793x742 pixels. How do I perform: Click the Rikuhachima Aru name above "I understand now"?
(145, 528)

---

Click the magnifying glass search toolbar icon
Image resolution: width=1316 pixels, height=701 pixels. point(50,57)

--

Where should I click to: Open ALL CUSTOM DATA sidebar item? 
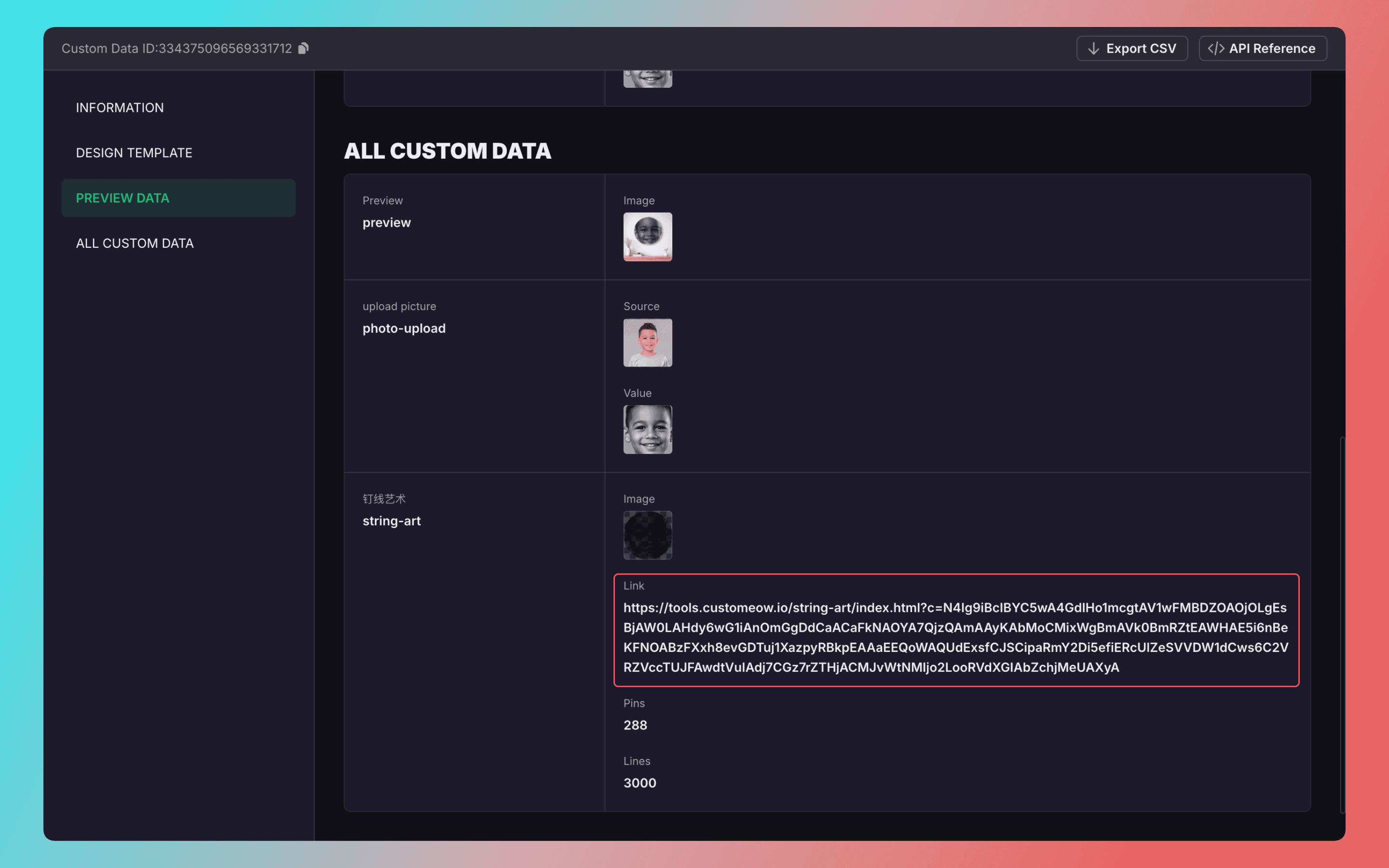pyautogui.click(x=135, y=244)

Work required
Rewrite the listing from the line containing "Click the magnifying" through the line containing "Image resolution: width=1316", offsetting every number in the answer by 36, both the resolution values and the point coordinates. Leave the request text as is.

Response
Click the magnifying glass search toolbar icon
Image resolution: width=1352 pixels, height=737 pixels. point(86,93)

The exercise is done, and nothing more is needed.